> TRY IT
Using the records below, give again exactly the lines from the line that contains "This screenshot has height=1080, width=2340." through the line that contains "Click Anders Karlsson's profile avatar", both ends included, and only those.
════
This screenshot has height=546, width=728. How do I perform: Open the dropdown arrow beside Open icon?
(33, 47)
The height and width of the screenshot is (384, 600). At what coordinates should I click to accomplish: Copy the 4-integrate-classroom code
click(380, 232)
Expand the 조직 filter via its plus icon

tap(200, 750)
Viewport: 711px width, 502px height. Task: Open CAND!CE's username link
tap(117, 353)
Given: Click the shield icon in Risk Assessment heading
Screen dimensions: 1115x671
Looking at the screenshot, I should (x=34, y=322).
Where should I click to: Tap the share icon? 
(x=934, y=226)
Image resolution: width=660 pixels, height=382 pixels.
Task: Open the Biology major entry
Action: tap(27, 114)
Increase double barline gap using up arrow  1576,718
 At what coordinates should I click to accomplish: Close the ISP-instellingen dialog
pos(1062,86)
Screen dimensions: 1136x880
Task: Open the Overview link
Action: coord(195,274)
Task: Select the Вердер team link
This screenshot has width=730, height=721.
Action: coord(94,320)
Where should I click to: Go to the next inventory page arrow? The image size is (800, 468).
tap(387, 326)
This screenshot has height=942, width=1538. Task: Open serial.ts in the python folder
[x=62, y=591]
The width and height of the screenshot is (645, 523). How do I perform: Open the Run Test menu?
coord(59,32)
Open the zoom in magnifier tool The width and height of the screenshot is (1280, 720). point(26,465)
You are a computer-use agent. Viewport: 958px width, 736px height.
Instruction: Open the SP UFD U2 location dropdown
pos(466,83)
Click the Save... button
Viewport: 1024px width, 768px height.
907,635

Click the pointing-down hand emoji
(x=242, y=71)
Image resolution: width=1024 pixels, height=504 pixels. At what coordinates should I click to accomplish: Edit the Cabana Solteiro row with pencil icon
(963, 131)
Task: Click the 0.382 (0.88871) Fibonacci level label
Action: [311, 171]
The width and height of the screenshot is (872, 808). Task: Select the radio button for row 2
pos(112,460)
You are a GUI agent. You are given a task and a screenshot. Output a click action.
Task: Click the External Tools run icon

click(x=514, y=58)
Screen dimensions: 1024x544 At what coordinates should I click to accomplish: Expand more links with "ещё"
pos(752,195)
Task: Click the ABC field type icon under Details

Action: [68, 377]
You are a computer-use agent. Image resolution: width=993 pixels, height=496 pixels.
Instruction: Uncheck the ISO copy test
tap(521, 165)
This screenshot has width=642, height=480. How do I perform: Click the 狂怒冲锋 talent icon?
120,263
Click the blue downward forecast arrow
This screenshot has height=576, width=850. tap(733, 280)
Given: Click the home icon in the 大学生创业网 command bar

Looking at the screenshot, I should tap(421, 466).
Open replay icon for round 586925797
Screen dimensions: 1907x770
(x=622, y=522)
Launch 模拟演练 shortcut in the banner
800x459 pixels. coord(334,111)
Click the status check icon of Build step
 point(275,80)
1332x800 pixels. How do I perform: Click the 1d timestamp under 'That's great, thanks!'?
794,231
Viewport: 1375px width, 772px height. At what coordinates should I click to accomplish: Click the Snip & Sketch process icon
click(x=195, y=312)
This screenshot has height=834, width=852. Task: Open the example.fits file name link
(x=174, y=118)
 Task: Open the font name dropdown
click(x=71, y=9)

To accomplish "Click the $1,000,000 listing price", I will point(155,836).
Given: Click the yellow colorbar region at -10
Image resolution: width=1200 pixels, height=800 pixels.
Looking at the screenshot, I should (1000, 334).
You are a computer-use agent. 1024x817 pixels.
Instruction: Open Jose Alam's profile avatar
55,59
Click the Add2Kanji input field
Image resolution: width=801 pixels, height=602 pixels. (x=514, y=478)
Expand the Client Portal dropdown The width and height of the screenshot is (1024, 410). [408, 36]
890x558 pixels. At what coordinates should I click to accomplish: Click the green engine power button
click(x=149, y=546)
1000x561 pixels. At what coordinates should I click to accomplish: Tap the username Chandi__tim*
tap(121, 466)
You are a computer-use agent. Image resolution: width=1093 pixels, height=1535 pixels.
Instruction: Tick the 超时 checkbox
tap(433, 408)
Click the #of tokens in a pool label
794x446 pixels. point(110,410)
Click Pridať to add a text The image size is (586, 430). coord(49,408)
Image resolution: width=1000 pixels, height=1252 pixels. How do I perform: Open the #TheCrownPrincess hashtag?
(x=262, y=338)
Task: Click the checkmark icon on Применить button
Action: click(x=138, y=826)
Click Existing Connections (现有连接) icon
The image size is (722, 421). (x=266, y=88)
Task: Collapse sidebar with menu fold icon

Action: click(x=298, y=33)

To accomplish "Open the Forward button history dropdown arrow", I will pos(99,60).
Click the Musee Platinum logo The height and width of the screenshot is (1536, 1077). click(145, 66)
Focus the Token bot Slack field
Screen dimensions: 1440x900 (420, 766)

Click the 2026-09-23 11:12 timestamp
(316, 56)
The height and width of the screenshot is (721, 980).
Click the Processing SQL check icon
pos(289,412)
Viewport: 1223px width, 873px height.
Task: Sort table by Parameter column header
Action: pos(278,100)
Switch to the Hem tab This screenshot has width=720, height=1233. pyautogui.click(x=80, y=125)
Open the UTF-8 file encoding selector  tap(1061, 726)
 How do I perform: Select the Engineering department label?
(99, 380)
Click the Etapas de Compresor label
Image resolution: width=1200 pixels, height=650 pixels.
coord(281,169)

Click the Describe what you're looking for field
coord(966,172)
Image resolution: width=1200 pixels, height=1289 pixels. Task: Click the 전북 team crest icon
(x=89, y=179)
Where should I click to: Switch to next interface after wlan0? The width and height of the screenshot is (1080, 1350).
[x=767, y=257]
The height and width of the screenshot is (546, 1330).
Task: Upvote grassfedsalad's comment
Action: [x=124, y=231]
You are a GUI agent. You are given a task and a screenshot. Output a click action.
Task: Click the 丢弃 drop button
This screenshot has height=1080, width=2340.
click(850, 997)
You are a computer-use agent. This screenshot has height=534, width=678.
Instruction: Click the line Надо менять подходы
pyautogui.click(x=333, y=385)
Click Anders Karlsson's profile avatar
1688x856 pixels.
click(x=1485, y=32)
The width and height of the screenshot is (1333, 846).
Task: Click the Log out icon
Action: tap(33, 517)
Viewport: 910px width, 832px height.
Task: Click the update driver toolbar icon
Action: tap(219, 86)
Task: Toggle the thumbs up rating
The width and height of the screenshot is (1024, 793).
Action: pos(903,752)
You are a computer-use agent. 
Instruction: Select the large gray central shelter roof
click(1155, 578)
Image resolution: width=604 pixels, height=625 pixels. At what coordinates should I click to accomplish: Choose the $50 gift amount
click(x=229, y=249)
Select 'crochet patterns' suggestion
════
> RESULT BELOW
This screenshot has height=1080, width=2340.
click(850, 997)
You are a computer-use agent. This screenshot has height=534, width=678.
Instruction: Click the line Надо менять подходы
pyautogui.click(x=333, y=385)
Click Anders Karlsson's profile avatar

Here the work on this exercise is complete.